— Task input —
^^^^
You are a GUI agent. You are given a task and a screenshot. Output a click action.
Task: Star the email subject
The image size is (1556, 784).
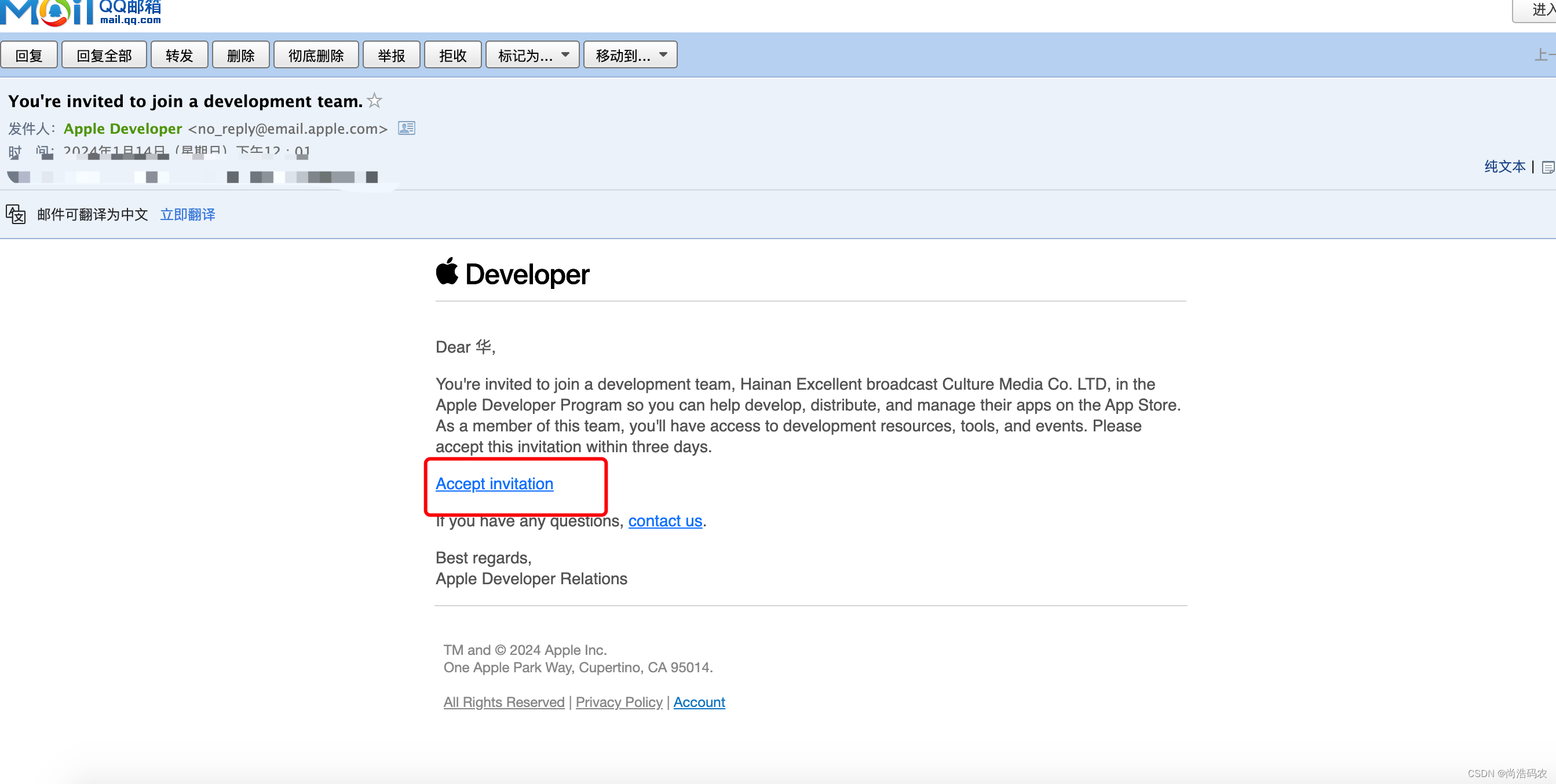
^^^^
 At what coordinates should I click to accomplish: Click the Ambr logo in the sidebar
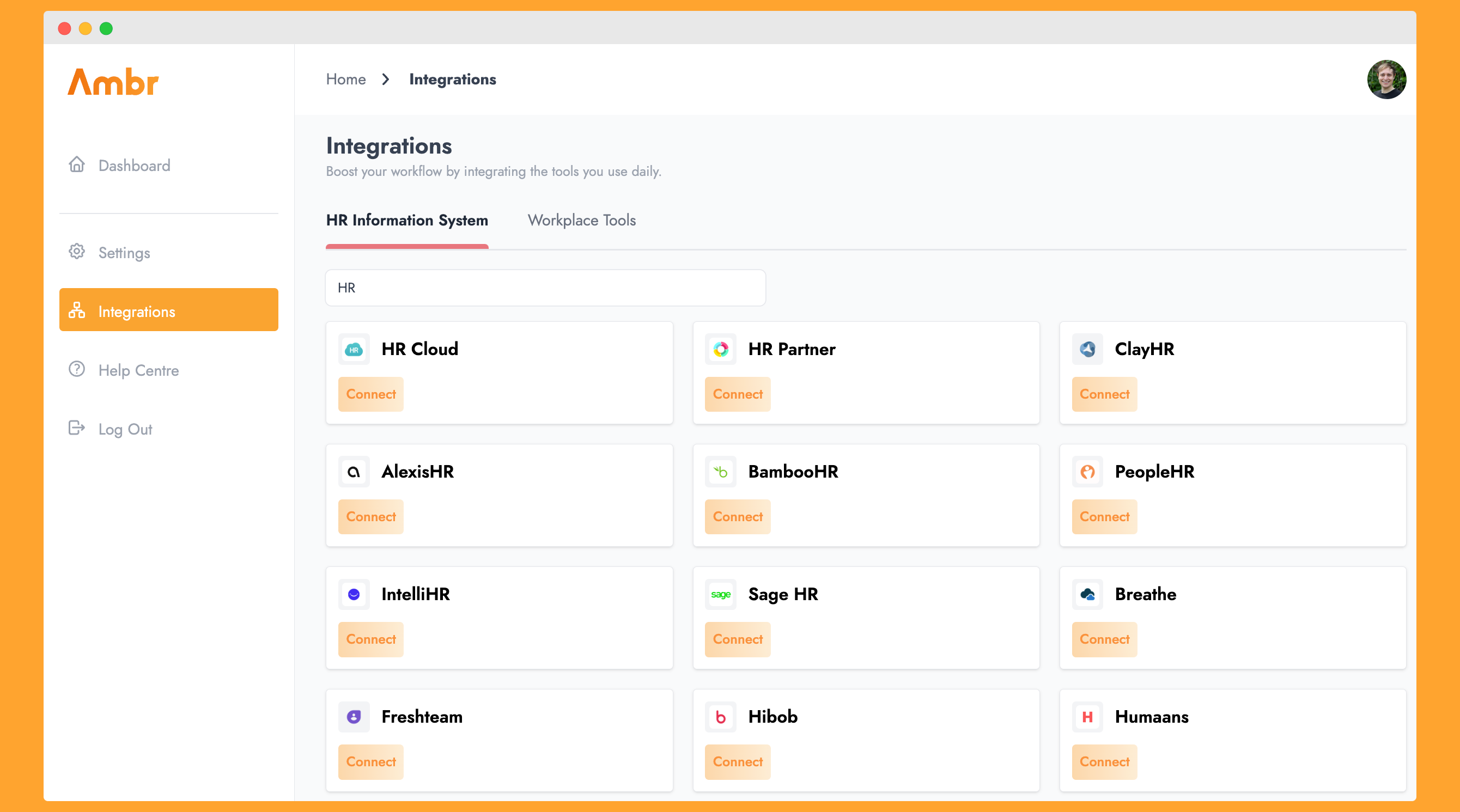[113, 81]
^^^^
— Task goal —
Out of the material above, output word for word the line with "You are a GUI", the line with "The image size is (1556, 784).", and all lines between them, with nothing else.

— Solved problem —
You are a GUI agent. You are given a task and a screenshot. Output a click action.
Task: Star the email subject
The image size is (1556, 784).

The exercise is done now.